Patrick McGoohan was Number 6, a spy who resigns only to find himself in an open prison called The Village. Everyone
is known by numbers, but 6 tries to escape and Number 2 wants to break him. The people who put 6 in the Village
want to know why he resigned. Is it just a trick because they feel 6 is too dangeous to be left out in the cold
or is it all besides the point? THE PRISONER is a statement by Patrick McGoohan on the individual and society.
Also it is a great series that remains as a great cult series.
Flash forward to 2009 and AMC has remade THE PRISONER as a six episode mini-series. 6 (JIm Caviezel)
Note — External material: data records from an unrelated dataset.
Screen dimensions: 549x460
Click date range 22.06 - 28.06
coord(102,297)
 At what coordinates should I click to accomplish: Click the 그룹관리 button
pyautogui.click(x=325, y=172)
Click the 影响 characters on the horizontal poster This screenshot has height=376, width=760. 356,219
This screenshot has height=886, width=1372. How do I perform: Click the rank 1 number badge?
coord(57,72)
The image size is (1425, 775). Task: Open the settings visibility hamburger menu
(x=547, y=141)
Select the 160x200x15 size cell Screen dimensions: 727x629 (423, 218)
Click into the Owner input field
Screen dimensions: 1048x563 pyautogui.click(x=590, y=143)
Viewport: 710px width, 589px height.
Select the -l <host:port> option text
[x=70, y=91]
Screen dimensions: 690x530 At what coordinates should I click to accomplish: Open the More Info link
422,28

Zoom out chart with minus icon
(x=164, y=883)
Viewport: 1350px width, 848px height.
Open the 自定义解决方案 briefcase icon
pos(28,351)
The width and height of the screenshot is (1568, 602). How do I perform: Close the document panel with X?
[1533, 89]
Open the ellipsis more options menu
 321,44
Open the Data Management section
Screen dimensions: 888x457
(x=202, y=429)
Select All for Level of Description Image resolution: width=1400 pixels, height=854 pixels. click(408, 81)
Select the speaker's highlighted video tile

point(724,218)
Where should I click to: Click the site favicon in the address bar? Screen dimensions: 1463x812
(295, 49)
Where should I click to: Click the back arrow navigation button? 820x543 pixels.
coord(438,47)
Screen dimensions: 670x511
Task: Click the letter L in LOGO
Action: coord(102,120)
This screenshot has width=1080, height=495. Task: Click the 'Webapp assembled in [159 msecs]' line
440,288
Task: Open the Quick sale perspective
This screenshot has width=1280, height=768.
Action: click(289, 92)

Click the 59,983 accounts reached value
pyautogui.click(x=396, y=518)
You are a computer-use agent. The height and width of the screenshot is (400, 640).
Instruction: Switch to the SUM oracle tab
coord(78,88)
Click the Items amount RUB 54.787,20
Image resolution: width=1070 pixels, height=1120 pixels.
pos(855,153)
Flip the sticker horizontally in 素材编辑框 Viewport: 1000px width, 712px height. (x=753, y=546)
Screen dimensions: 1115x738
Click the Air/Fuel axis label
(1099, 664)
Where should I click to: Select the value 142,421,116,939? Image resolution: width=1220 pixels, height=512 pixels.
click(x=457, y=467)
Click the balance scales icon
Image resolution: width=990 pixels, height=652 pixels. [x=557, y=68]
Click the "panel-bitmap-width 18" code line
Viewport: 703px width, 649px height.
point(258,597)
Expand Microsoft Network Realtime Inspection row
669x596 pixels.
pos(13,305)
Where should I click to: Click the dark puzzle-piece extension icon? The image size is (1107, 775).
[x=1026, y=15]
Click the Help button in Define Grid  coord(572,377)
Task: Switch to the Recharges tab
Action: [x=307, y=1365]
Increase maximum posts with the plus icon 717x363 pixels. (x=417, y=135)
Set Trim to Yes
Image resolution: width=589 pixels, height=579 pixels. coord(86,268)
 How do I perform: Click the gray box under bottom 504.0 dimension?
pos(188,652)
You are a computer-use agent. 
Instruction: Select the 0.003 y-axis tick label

finds himself in the desert and wanders into the Village. The Village is at an unknown location where there is
no escape. 2 (Ian McKellen) tries to break 6 and gte 6 to accept the Village, but 6 just wants to escape.
Each episode of the series takes from actual titles from the original series. The remake features a variety of
chaarcters we follow like 147 (Lennie James), a Taxi driver, and 313 (Ruth Wilson) who is a Doctor who falls for 6.
Then you have 2's gay son 11-12 (Jamie Campbell Bower) who wants to know his mother that 2 always keeps asleep and wonders
if 6 is right about there being another place. The episodes runs two stories for 6 as we see him in the village
and the events that lead him to end up there.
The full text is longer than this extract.